The 36-page filing, which came in response to Trump's dubious request to appoint a special master to review the documents seized by the FBI from his Mar-a-Lago residence, details the DOJ's evidence of obstruction of justice. The DOJ filing suggests that Trump and his team may have tried to mislead investigators when Trump attorney Christina Bobb signed a document affirming that all classified documents sought by the National Archives had been returned.

The DOJ filing included a photo of some classified documents that were seized from Trump's Mar-a-Lago office, some of which are labeled "Top Secret," "Secret" and "Sensitive Compartmented Information."

"Lordy, there are pics," tweeted conservative attorney George Conway.

The filing detailed extensive efforts to recover the documents that led investigators to believe that "government records were likely concealed and removed … and that efforts were likely taken to obstruct the government's investigation."

Agents during the August 8 Mar-a-Lago search found material so sensitive that "even the FBI counterintelligence personnel and DOJ attorneys conducting the review required additional clearances before they were permitted to review certain documents," according to the filing.

Related

"Lawyers are giggling": Legal experts scratch their heads at Trump's "very strange" new DOJ lawsuit

The filing also includes a written document signed by Bobb affirming that Trump had turned over all relevant documents in response to a grand jury subpoena seeking records he withheld after turning over 15 boxes of materials to the National Archives earlier this year. When the FBI searched the property, they found more than 100 more classified documents, which "calls into serious question the representations made in the June 3 certification and casts doubt on the extent of cooperation in this matter," the filing said.

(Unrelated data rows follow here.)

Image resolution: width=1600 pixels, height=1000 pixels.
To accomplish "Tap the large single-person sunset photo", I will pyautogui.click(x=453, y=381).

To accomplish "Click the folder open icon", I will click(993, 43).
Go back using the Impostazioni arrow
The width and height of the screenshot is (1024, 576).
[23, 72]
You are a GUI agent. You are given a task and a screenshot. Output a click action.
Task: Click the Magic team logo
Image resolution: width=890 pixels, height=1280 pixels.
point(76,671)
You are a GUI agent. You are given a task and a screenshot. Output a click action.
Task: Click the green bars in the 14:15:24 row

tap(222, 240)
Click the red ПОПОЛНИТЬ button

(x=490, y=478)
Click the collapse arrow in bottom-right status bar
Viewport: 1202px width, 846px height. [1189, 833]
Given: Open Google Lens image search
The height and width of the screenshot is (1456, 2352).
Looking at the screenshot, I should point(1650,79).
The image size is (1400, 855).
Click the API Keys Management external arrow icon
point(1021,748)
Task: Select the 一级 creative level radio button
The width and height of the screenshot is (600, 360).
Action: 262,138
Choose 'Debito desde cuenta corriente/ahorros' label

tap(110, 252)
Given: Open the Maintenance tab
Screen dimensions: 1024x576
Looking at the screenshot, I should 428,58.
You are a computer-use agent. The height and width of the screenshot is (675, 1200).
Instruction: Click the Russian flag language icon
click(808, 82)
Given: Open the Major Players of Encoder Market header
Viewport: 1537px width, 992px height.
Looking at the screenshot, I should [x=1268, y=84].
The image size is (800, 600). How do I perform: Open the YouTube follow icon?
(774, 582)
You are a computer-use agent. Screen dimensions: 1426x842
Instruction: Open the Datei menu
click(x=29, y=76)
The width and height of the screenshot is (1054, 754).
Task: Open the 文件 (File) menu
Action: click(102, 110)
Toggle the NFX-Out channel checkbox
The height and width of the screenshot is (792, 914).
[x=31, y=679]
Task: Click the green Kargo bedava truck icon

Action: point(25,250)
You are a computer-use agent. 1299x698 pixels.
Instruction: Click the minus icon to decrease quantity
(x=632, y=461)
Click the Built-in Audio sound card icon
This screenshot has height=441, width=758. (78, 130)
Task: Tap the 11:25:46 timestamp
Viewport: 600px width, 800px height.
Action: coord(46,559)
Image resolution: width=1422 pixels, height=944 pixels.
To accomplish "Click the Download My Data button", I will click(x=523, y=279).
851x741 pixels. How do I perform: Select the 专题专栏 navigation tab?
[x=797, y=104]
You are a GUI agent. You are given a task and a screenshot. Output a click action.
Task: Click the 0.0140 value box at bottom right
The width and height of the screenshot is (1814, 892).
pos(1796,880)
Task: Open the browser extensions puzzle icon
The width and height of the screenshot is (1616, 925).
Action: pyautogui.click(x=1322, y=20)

The filing said that agents came to believe that Bobb and fellow Trump attorney Evan Corcoran may have obstructed the investigation.

"The former President's counsel explicitly prohibited government personnel from opening or looking inside any of the boxes that remained in the storage room, giving no opportunity for the government to confirm that no documents with classification markings remained" after Bobb signed the document, the filing said, undercutting Trump and his lawyers' claims that he was "cooperating fully" with the probe.

The filing came after Trump's lawyers sought to have a judge appoint a special master to review the seized documents for potentially privileged information. The DOJ said in a filing on Monday that a "filter team" had already reviewed the files for possibly privileged documents. The DOJ argued that Trump's request is now effectively moot and rejected Trump's demand to return the documents "because those records do not belong to him."

"The former President cites no case — and the government is aware of none — in which executive privilege has been successfully invoked to prohibit the sharing of documents within the Executive Branch," the filing said.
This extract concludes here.